Es muy probable que el hombre necesite de esta pequeña tregua para seguir viviendo. Una de las consignas más hermosas, quizá por lo que tiene de chaplinesca, fue aquella que hizo fortuna hace años: «Parad el mundo, que me bajo». La posibilidad de que la vida fuese como un tranvía del que podíamos descender nos parecía no sólo utópica sino imprescindible.

Dentro de un mes volveremos a la vida diaria, las guerras, la hambruna de buena parte del planeta, la intransigencia religiosa, el terrorismo, el paro, serán algo mucho más triste y firme de lo que son ahora. Habremos cesado de nuestra abdicación, pero es muy probable que para entonces, para sobrevivir al duro invierno, necesitemos de algún recuerdo preciso de esta tregua.

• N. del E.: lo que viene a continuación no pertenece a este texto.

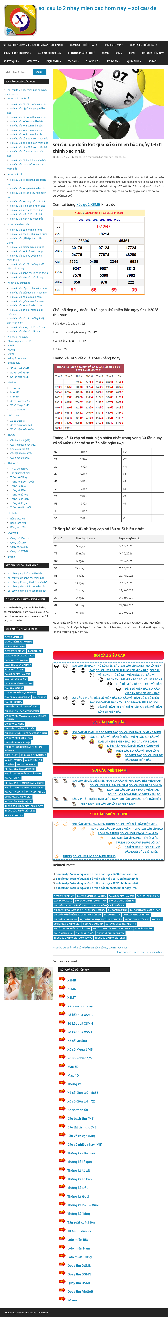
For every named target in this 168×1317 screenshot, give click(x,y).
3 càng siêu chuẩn (15, 646)
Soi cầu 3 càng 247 (93, 924)
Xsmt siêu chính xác (142, 45)
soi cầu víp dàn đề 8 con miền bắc (29, 147)
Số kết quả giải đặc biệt (67, 924)
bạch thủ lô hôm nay (16, 660)
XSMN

Ha empezado a correr el verano como todos los veranos, y tiene uno miedo de que acabe confundiéndose con los otros veranos de una manera precipitada e informe. Es ya de noche y miramos las estrellas. De algún lugar lejano nos llegan los hilos de una música que el viento mueve e hincha como a visillo. Cantan los grillos y un poco más allá baten las olas, monótonas y tranquilas, también en una tregua, igual que las palabras amistosas que se oyen cerca. Y uno, que teme que el momento pase demasiado deprisa, se aferra a él y pide a los dioses que le conserven su recuerdo al menos hasta la próxima primavera.

El mosquitero

Es tal vez uno de los signos irrefutables de refinamiento y sibaritismo: un amplio velo de gasa transparente cae como una cascada ingrávida sobre el lecho. Es más, las camas sobre las que se desmayan tan vaporosos tules dejan ipso facto de ser ese lugar en el que reposan los comunes mortales, para convertirse en lechos, que es el nombre que las camas adoptan cuando quienes tratan de reconciliar el sueño en ellas son césares, emperadores, mesalinas, meretrices y cortesanas de alto copete o primeras actrices de Hollywood en el rodaje de Mogambo, Las minas del rey Salomón o Memorias de África .

Desde fuera, es decir, desde este lado de la historia o desde aquellas salas de cine de nuestra infancia saturadas de ozonopino, el mosquitero iba emparejado a decadencias apoteósi cas o al turbión de unas pasiones que la levedad de su vuelo no podía ocultar.